Top of Raw data

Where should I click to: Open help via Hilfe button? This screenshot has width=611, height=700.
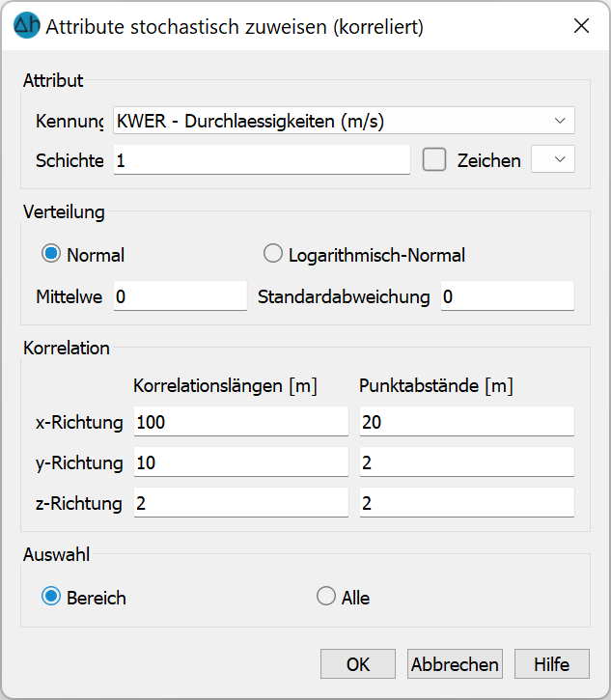coord(552,664)
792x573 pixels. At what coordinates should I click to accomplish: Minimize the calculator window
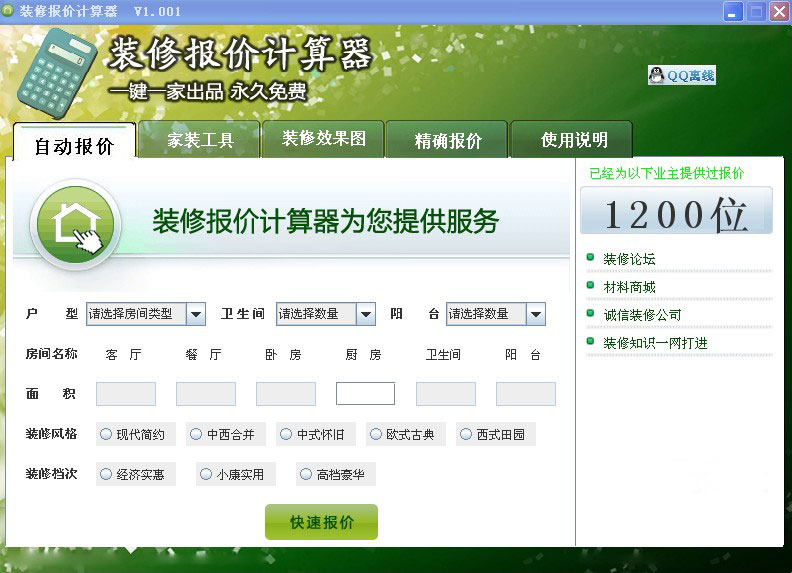[733, 12]
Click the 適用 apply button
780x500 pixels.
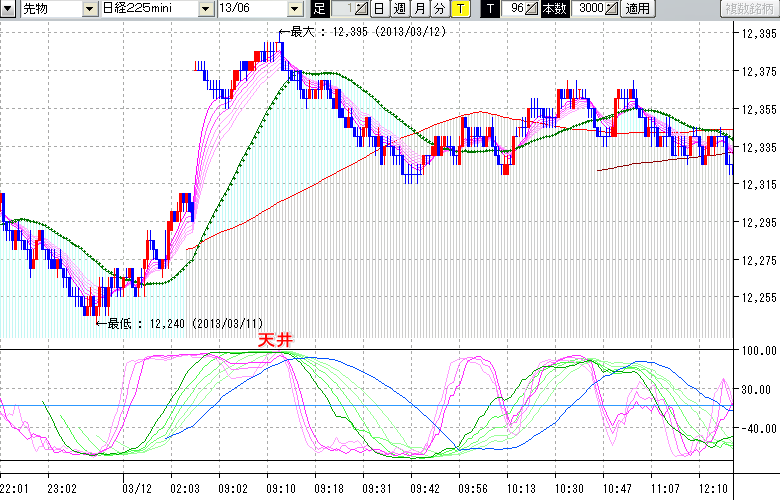pos(637,9)
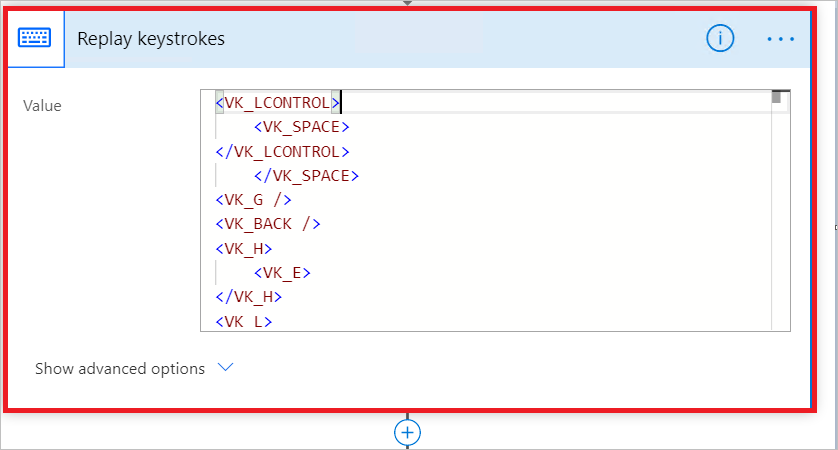
Task: Add a new step with plus icon
Action: pos(407,432)
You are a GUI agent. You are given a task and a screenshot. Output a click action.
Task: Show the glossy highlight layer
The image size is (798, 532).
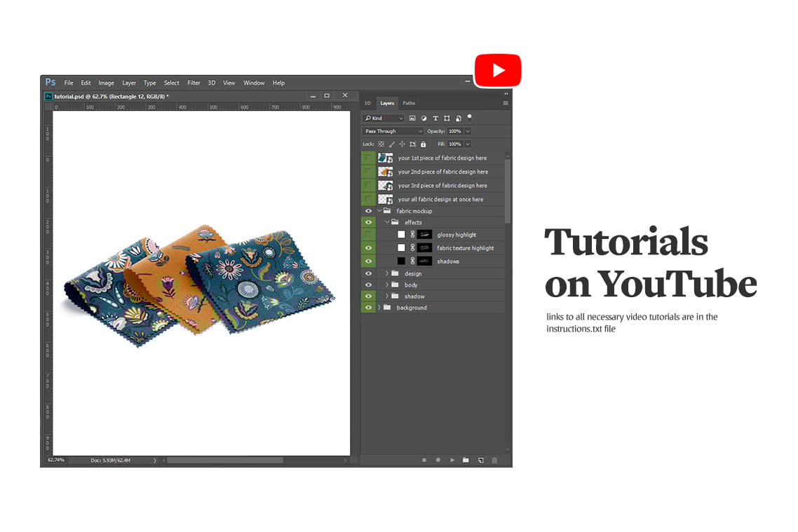pos(368,235)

Bottom of Raw data

• **Brief**: Lines from the one containing "780x500 pixels." through the final line of the entries above are to be retyped exactly, with every picture left out.

• **Answer for this exercise**:
780x500 pixels.
pos(637,9)
Task: Add a new step with plus icon
Action: pos(407,432)
You are a GUI agent. You are given a task and a screenshot. Output a click action.
Task: Show the glossy highlight layer
The image size is (798, 532).
pos(368,235)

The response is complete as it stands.